К 1996–му Жан—Марк Домаль уже перебрался в Париж. Он летел домой с твердым намерением: узнать, что стало с его ребенком. Никаких следов Амелии Уэлдон в Лондоне не обнаружилось, хотя Жан—Марк нанял частного детектива из Мейфэра и заплатил ему такие деньги, что хотелось плакать. Запросы в тунисские агентства по усыновлению тоже не принесли никаких результатов. Лишь десять лет спустя, когда Жан—Марк уже давно вышел на пенсию и жил в своем фамильном доме в Бургундии, он узнал, что случилось с Амелией Уэлдон. Сын Домаля, Тибо, парижский журналист, привез домой свою девушку, которая как раз работала в министерстве внутренних дел. Чтобы произвести впечатление на потенциального свекра, девушка — ее звали Марион — согласилась навести справки о мадемуазель Амелии Уэлдон.
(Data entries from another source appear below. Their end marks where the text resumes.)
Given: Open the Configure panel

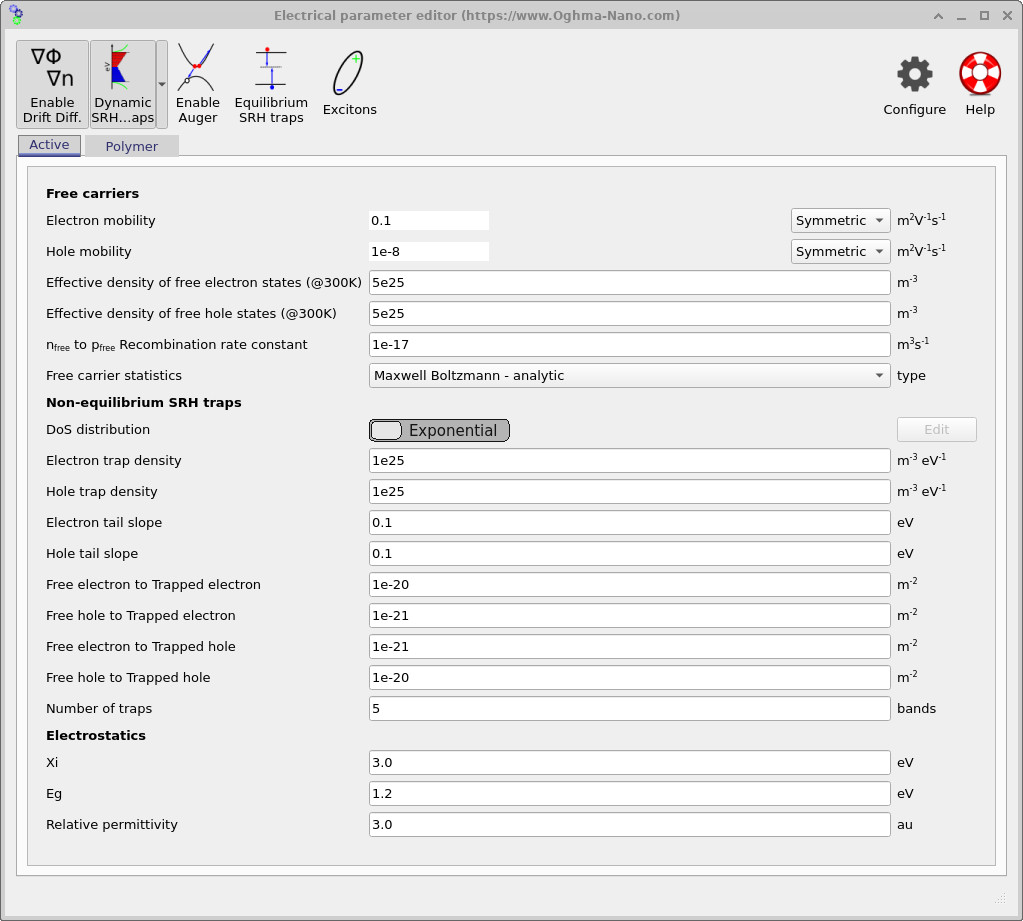Looking at the screenshot, I should pos(913,83).
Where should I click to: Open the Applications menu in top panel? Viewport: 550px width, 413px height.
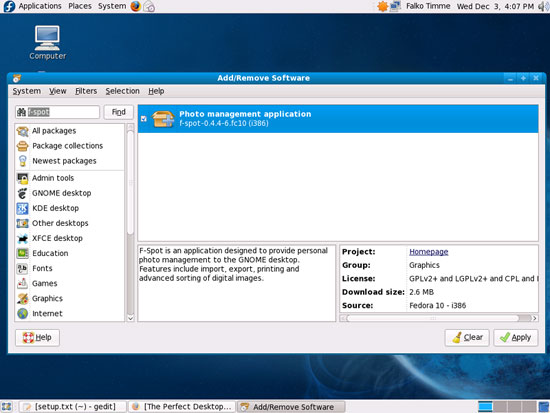[x=40, y=6]

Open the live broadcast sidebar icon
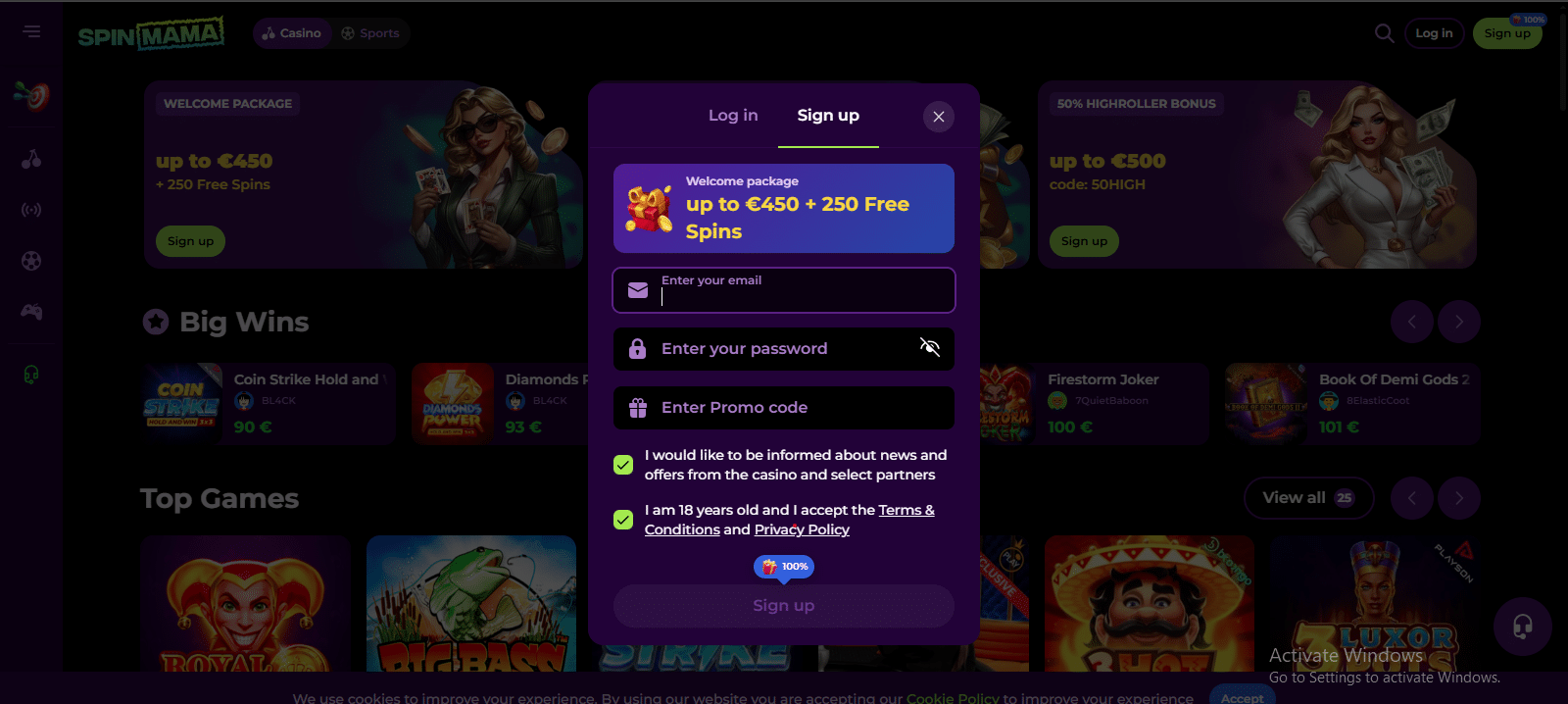pos(31,210)
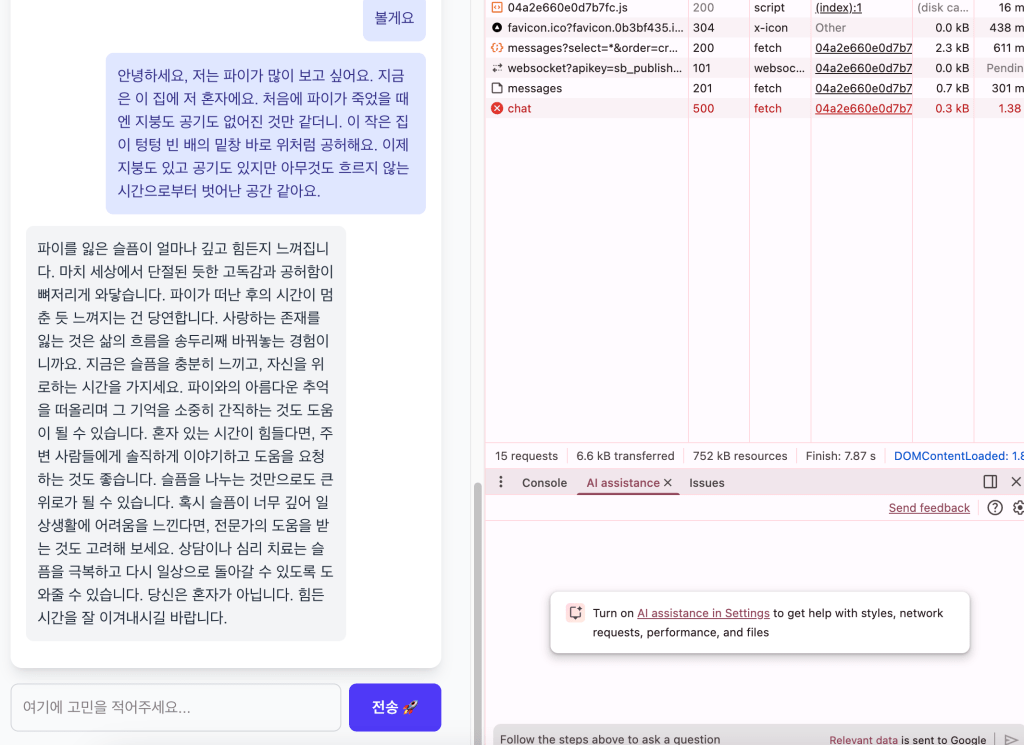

Запрос, касающийся одного из офицеров высшего звена британской разведывательной службы, привлек внимание французской службы внешней разведки. У Марион поинтересовались, в чем причина ее любопытства, и она в свою очередь указала DGSE на Жан—Марка Домаля. Сотрудник, который представился как Бенедикт Вольтер, пригласил Жан—Марка встретиться с ним за ланчем.
— Скажите мне, месье… — начал Бенедикт. Официант разложил перед ними два меню и удалился. Этот обед Жан—Марк запомнил надолго. — Хорошо ли вы помните свою службу в Тунисе? Например, что вы можете рассказать нам о женщине по имени Амелия Уэлдон?